*PROBLEM*:
Without changing a single character, copy every record below.

Stored records
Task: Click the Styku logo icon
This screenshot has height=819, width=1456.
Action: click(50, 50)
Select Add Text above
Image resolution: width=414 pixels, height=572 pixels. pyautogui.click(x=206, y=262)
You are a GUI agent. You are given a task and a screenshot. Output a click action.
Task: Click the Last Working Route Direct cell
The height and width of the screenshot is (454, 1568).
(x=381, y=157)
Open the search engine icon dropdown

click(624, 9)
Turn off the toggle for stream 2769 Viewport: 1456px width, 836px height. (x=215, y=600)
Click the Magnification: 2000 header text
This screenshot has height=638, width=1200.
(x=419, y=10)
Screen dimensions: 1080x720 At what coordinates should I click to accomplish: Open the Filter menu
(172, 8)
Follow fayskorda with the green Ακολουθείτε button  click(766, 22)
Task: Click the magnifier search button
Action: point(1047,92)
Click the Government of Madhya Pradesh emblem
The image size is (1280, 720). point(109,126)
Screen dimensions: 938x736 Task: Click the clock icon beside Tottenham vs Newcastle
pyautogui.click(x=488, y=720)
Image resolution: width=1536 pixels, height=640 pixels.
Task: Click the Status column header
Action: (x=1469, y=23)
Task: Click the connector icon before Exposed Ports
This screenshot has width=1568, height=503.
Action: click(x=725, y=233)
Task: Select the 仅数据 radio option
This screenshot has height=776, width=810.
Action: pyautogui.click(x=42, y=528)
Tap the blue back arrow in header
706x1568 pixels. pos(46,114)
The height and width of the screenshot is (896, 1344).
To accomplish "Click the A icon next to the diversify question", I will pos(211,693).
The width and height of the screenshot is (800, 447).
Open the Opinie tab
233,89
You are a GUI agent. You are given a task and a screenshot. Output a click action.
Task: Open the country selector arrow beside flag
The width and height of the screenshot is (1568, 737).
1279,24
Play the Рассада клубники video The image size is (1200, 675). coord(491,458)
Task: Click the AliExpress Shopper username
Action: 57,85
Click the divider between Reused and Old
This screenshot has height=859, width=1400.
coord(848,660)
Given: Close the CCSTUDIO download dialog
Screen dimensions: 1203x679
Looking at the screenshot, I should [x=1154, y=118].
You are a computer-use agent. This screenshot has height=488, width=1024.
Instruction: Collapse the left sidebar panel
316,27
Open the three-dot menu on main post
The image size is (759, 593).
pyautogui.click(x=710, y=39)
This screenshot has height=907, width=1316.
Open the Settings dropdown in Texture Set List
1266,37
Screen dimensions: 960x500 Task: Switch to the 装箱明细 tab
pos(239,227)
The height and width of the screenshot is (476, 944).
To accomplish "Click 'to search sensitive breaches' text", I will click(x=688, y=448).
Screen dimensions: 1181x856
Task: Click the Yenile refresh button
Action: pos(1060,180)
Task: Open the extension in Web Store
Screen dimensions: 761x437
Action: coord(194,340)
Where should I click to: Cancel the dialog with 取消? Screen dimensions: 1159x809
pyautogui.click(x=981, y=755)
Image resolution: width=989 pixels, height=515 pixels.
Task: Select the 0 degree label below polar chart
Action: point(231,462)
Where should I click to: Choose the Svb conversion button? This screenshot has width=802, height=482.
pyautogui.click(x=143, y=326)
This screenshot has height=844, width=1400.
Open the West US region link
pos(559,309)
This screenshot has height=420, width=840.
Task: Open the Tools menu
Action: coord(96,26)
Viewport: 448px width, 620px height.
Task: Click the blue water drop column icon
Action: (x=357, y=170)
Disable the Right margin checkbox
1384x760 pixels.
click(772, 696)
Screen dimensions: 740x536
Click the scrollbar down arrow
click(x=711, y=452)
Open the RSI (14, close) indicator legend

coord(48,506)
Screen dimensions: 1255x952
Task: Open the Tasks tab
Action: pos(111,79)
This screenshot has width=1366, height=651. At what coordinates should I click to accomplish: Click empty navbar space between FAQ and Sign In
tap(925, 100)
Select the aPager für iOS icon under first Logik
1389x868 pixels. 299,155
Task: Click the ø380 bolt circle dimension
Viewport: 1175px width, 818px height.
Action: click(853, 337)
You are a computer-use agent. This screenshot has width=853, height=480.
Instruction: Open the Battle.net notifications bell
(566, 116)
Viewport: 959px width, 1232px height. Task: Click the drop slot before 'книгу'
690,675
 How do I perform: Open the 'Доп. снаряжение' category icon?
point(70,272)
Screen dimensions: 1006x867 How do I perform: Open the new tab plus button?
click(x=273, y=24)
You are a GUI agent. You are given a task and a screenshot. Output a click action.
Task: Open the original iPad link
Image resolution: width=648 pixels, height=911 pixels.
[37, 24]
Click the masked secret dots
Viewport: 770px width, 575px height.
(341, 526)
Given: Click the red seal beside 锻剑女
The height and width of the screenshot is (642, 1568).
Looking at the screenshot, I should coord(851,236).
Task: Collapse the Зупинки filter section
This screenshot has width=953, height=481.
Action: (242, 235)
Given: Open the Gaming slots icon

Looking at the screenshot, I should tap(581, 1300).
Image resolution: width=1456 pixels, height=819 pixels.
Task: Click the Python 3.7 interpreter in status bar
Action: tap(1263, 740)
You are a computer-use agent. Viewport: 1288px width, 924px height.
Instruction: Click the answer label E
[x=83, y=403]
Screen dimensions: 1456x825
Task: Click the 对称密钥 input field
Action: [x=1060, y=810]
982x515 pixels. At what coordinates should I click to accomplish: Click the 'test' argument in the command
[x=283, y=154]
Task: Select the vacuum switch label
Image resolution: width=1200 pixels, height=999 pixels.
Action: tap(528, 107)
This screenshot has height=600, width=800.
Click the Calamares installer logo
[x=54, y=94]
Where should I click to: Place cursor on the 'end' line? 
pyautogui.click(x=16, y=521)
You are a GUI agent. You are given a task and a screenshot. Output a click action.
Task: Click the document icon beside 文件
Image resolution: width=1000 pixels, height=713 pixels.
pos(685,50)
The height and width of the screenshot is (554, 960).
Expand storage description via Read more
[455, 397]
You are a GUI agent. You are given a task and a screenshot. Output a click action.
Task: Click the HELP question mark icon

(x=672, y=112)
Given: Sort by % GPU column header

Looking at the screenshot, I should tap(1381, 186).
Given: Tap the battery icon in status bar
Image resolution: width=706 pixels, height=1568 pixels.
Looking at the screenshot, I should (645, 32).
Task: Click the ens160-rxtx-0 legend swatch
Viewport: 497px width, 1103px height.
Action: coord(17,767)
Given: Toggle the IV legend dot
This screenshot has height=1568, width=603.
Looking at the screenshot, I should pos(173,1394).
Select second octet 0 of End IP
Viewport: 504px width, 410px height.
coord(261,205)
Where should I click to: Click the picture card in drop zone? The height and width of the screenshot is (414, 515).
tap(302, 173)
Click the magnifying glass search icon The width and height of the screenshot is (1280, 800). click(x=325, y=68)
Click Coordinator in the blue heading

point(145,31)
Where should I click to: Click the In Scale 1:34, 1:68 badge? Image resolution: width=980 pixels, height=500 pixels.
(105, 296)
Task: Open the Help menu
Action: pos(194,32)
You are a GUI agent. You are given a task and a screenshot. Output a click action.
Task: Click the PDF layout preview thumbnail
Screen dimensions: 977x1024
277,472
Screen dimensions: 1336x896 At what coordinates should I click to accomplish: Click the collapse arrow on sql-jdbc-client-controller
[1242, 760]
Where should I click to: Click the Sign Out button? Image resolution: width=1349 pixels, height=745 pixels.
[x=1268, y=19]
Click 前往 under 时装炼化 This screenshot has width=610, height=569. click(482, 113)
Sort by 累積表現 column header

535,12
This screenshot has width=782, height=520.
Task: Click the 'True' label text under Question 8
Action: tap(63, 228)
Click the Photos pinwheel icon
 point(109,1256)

*YOUR RESPONSE*:
Task: Click the Styku logo icon
This screenshot has height=819, width=1456.
Action: click(50, 50)
Select Add Text above
Image resolution: width=414 pixels, height=572 pixels. pyautogui.click(x=206, y=262)
You are a GUI agent. You are given a task and a screenshot. Output a click action.
Task: Click the Last Working Route Direct cell
The height and width of the screenshot is (454, 1568).
(x=381, y=157)
Open the search engine icon dropdown

click(624, 9)
Turn off the toggle for stream 2769 Viewport: 1456px width, 836px height. (x=215, y=600)
Click the Magnification: 2000 header text
This screenshot has height=638, width=1200.
(x=419, y=10)
Screen dimensions: 1080x720 At what coordinates should I click to accomplish: Open the Filter menu
(172, 8)
Follow fayskorda with the green Ακολουθείτε button  click(766, 22)
Task: Click the magnifier search button
Action: point(1047,92)
Click the Government of Madhya Pradesh emblem
The image size is (1280, 720). point(109,126)
Screen dimensions: 938x736 Task: Click the clock icon beside Tottenham vs Newcastle
pyautogui.click(x=488, y=720)
Image resolution: width=1536 pixels, height=640 pixels.
Task: Click the Status column header
Action: (x=1469, y=23)
Task: Click the connector icon before Exposed Ports
This screenshot has width=1568, height=503.
Action: click(x=725, y=233)
Task: Select the 仅数据 radio option
This screenshot has height=776, width=810.
Action: pyautogui.click(x=42, y=528)
Tap the blue back arrow in header
706x1568 pixels. pos(46,114)
The height and width of the screenshot is (896, 1344).
To accomplish "Click the A icon next to the diversify question", I will pos(211,693).
The width and height of the screenshot is (800, 447).
Open the Opinie tab
233,89
You are a GUI agent. You are given a task and a screenshot. Output a click action.
Task: Open the country selector arrow beside flag
The width and height of the screenshot is (1568, 737).
1279,24
Play the Рассада клубники video The image size is (1200, 675). coord(491,458)
Task: Click the AliExpress Shopper username
Action: 57,85
Click the divider between Reused and Old
This screenshot has height=859, width=1400.
coord(848,660)
Given: Close the CCSTUDIO download dialog
Screen dimensions: 1203x679
Looking at the screenshot, I should [x=1154, y=118].
You are a computer-use agent. This screenshot has height=488, width=1024.
Instruction: Collapse the left sidebar panel
316,27
Open the three-dot menu on main post
The image size is (759, 593).
pyautogui.click(x=710, y=39)
This screenshot has height=907, width=1316.
Open the Settings dropdown in Texture Set List
1266,37
Screen dimensions: 960x500 Task: Switch to the 装箱明细 tab
pos(239,227)
The height and width of the screenshot is (476, 944).
To accomplish "Click 'to search sensitive breaches' text", I will click(x=688, y=448).
Screen dimensions: 1181x856
Task: Click the Yenile refresh button
Action: pos(1060,180)
Task: Open the extension in Web Store
Screen dimensions: 761x437
Action: coord(194,340)
Where should I click to: Cancel the dialog with 取消? Screen dimensions: 1159x809
pyautogui.click(x=981, y=755)
Image resolution: width=989 pixels, height=515 pixels.
Task: Select the 0 degree label below polar chart
Action: point(231,462)
Where should I click to: Choose the Svb conversion button? This screenshot has width=802, height=482.
pyautogui.click(x=143, y=326)
This screenshot has height=844, width=1400.
Open the West US region link
pos(559,309)
This screenshot has height=420, width=840.
Task: Open the Tools menu
Action: coord(96,26)
Viewport: 448px width, 620px height.
Task: Click the blue water drop column icon
Action: (x=357, y=170)
Disable the Right margin checkbox
1384x760 pixels.
click(772, 696)
Screen dimensions: 740x536
Click the scrollbar down arrow
click(x=711, y=452)
Open the RSI (14, close) indicator legend

coord(48,506)
Screen dimensions: 1255x952
Task: Open the Tasks tab
Action: pos(111,79)
This screenshot has width=1366, height=651. At what coordinates should I click to accomplish: Click empty navbar space between FAQ and Sign In
tap(925, 100)
Select the aPager für iOS icon under first Logik
1389x868 pixels. 299,155
Task: Click the ø380 bolt circle dimension
Viewport: 1175px width, 818px height.
Action: click(853, 337)
You are a computer-use agent. This screenshot has width=853, height=480.
Instruction: Open the Battle.net notifications bell
(566, 116)
Viewport: 959px width, 1232px height. Task: Click the drop slot before 'книгу'
690,675
 How do I perform: Open the 'Доп. снаряжение' category icon?
point(70,272)
Screen dimensions: 1006x867 How do I perform: Open the new tab plus button?
click(x=273, y=24)
You are a GUI agent. You are given a task and a screenshot. Output a click action.
Task: Open the original iPad link
Image resolution: width=648 pixels, height=911 pixels.
[37, 24]
Click the masked secret dots
Viewport: 770px width, 575px height.
(341, 526)
Given: Click the red seal beside 锻剑女
The height and width of the screenshot is (642, 1568).
Looking at the screenshot, I should coord(851,236).
Task: Collapse the Зупинки filter section
This screenshot has width=953, height=481.
Action: (242, 235)
Given: Open the Gaming slots icon

Looking at the screenshot, I should tap(581, 1300).
Image resolution: width=1456 pixels, height=819 pixels.
Task: Click the Python 3.7 interpreter in status bar
Action: tap(1263, 740)
You are a computer-use agent. Viewport: 1288px width, 924px height.
Instruction: Click the answer label E
[x=83, y=403]
Screen dimensions: 1456x825
Task: Click the 对称密钥 input field
Action: [x=1060, y=810]
982x515 pixels. At what coordinates should I click to accomplish: Click the 'test' argument in the command
[x=283, y=154]
Task: Select the vacuum switch label
Image resolution: width=1200 pixels, height=999 pixels.
Action: tap(528, 107)
This screenshot has height=600, width=800.
Click the Calamares installer logo
[x=54, y=94]
Where should I click to: Place cursor on the 'end' line? 
pyautogui.click(x=16, y=521)
You are a GUI agent. You are given a task and a screenshot. Output a click action.
Task: Click the document icon beside 文件
Image resolution: width=1000 pixels, height=713 pixels.
pos(685,50)
The height and width of the screenshot is (554, 960).
Expand storage description via Read more
[455, 397]
You are a GUI agent. You are given a task and a screenshot. Output a click action.
Task: Click the HELP question mark icon

(x=672, y=112)
Given: Sort by % GPU column header

Looking at the screenshot, I should tap(1381, 186).
Given: Tap the battery icon in status bar
Image resolution: width=706 pixels, height=1568 pixels.
Looking at the screenshot, I should (645, 32).
Task: Click the ens160-rxtx-0 legend swatch
Viewport: 497px width, 1103px height.
Action: coord(17,767)
Given: Toggle the IV legend dot
This screenshot has height=1568, width=603.
Looking at the screenshot, I should pos(173,1394).
Select second octet 0 of End IP
Viewport: 504px width, 410px height.
coord(261,205)
Where should I click to: Click the picture card in drop zone? The height and width of the screenshot is (414, 515).
tap(302, 173)
Click the magnifying glass search icon The width and height of the screenshot is (1280, 800). click(x=325, y=68)
Click Coordinator in the blue heading

point(145,31)
Where should I click to: Click the In Scale 1:34, 1:68 badge? Image resolution: width=980 pixels, height=500 pixels.
(105, 296)
Task: Open the Help menu
Action: pos(194,32)
You are a GUI agent. You are given a task and a screenshot. Output a click action.
Task: Click the PDF layout preview thumbnail
Screen dimensions: 977x1024
277,472
Screen dimensions: 1336x896 At what coordinates should I click to accomplish: Click the collapse arrow on sql-jdbc-client-controller
[1242, 760]
Where should I click to: Click the Sign Out button? Image resolution: width=1349 pixels, height=745 pixels.
[x=1268, y=19]
Click 前往 under 时装炼化 This screenshot has width=610, height=569. click(482, 113)
Sort by 累積表現 column header

535,12
This screenshot has width=782, height=520.
Task: Click the 'True' label text under Question 8
Action: tap(63, 228)
Click the Photos pinwheel icon
 point(109,1256)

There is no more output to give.